Ms Oliver described a recent safeguarding case that shocked her.

“I recently had a situation where a Year 6 boy was persuaded — almost, luckily it didn’t happen — to break his own toes by a groomer online, as he was in his bedroom,” she said.

“A wonderful family who gave their child all the right messages, but he was on his phone alone in his bedroom and he made a friend who wanted him to break his toes.”

Nancy Stuart-Bruges, regional co-ordinator of Smartphone Free Childhood, said some Hampshire schools were already taking decisive action.

“Nine secondary schools in Hampshire have a ‘brick-phone-only’ policy.

“We have some wonderful schools that are leading the way, and the fantastic thing is they are talking to each other, so I’m putting heads in touch with each other and changing things for this generation of children.”

She said smartphones were given to children before experts knew the harm they could cause, but it’s not too late to change.

The discussion was convened and chaired by Farnham and Bordon MP Gregory Stafford.

“I am concerned about the impact smartphones are having on children’s mental and social health,” he said.
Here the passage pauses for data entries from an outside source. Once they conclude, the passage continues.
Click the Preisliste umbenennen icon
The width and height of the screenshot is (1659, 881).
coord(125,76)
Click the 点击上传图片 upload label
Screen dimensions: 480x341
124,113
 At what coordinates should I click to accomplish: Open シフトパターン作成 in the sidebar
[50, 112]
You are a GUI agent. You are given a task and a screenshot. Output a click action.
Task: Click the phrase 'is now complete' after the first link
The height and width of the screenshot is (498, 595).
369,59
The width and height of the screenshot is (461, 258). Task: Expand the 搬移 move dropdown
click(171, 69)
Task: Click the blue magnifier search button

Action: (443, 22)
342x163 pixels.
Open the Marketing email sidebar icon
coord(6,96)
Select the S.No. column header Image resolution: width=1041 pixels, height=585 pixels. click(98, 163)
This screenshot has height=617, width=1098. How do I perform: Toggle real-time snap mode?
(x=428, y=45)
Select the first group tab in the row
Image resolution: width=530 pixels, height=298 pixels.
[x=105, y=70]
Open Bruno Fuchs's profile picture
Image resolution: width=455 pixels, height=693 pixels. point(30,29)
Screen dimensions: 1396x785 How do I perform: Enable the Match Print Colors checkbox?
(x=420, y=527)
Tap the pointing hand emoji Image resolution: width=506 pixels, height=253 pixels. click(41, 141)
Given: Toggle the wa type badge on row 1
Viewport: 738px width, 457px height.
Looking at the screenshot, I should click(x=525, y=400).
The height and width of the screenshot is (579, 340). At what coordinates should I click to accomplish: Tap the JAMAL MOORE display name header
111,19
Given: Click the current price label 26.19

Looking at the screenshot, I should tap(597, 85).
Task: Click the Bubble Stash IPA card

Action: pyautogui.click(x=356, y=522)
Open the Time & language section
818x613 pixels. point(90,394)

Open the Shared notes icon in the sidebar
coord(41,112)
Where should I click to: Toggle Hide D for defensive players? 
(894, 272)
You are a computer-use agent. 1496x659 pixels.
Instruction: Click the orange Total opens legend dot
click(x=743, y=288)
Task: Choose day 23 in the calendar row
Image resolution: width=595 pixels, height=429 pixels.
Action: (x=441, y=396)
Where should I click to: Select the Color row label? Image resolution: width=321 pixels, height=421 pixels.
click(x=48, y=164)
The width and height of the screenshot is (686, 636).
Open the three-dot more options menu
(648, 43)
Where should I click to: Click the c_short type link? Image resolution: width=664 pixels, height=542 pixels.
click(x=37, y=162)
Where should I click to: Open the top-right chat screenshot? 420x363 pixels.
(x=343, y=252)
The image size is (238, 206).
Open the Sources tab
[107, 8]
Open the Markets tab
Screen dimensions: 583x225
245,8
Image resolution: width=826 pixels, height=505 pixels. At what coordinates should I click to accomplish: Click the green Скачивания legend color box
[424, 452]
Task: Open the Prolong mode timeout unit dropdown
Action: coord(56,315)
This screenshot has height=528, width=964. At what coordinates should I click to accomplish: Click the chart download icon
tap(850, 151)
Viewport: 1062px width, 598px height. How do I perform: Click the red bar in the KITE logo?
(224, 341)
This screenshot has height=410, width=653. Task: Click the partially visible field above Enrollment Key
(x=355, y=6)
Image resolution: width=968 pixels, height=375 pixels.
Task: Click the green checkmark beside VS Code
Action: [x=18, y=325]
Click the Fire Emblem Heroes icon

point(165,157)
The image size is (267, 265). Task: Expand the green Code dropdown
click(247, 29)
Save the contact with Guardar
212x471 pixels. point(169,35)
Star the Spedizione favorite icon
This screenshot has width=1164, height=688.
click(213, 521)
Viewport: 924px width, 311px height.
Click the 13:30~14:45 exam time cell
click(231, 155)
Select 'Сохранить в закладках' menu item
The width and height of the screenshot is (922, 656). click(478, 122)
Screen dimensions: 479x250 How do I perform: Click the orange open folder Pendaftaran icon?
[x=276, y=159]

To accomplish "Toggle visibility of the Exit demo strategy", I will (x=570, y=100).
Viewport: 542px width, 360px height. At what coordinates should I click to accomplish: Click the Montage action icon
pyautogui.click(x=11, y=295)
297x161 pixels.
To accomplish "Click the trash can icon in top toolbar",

He reported that a growing number of constituents were contacting him about this issue, asking what action schools and politicians were taking.

Advice to parents included keeping devices out of children’s bedrooms at night, giving children ‘brick’ phones instead of smartphones, and not giving phones as gifts, as experts said it should be access, not ownership.

Dr Milne closed her presentation with a quote from the author C.S. Lewis: “You can’t go back and change the beginning, but you can start where you are and change the ending.”